Your objective: Return the data word for word. Pictures are to be omitted.
== == ==
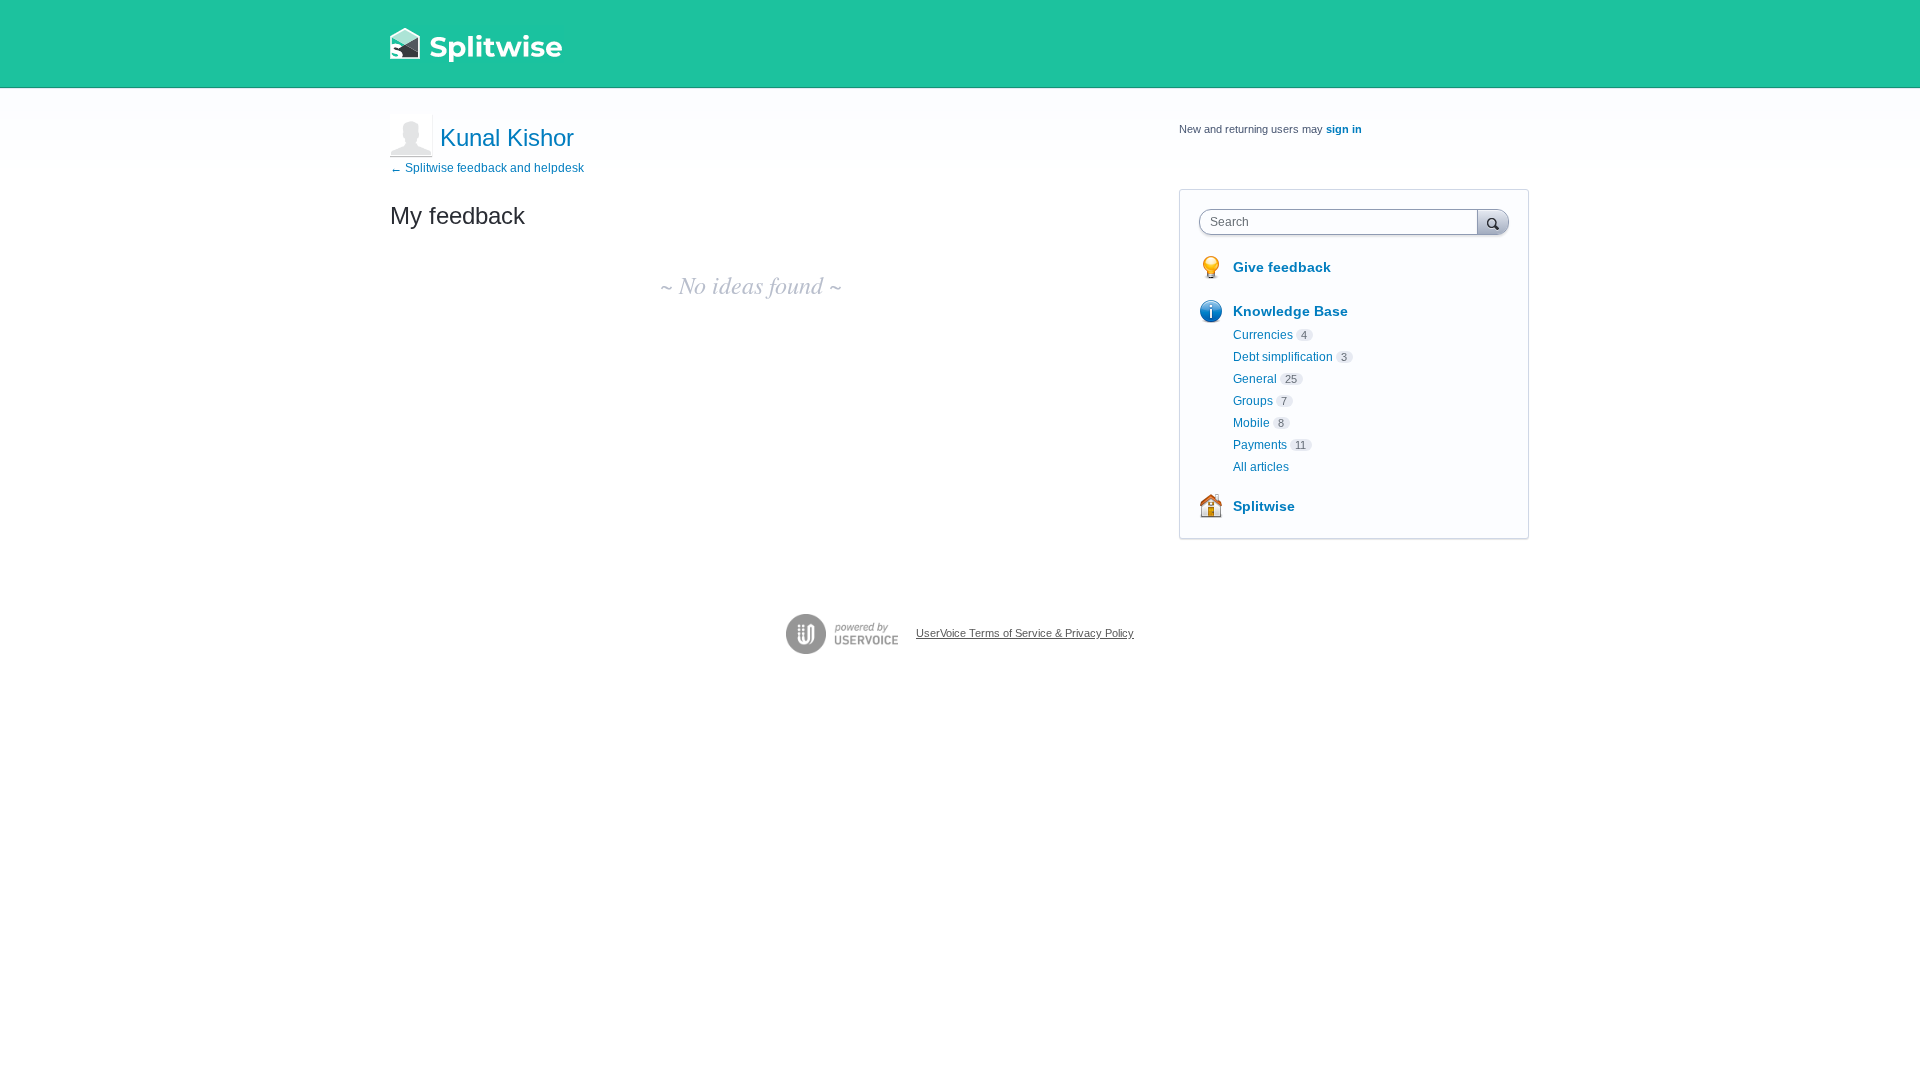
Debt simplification (1283, 357)
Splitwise (1264, 506)
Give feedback (1282, 267)
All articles (1261, 467)
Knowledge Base (1290, 311)
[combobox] (1343, 222)
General (1255, 379)
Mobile (1251, 423)
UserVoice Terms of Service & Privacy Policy (1025, 633)
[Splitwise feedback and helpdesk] (477, 44)
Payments (1260, 445)
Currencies (1263, 335)
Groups (1253, 401)
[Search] (1493, 221)
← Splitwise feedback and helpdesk (487, 168)
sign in (1344, 129)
== == ==
Result of the exercise:
Debt simplification (1283, 357)
Splitwise (1264, 506)
Give feedback (1282, 267)
All articles (1261, 467)
Knowledge Base (1290, 311)
[combobox] (1343, 222)
General (1255, 379)
Mobile (1251, 423)
UserVoice Terms of Service & Privacy Policy (1025, 633)
[Splitwise feedback and helpdesk] (477, 44)
Payments (1260, 445)
Currencies (1263, 335)
Groups (1253, 401)
[Search] (1493, 221)
← Splitwise feedback and helpdesk (487, 168)
sign in (1344, 129)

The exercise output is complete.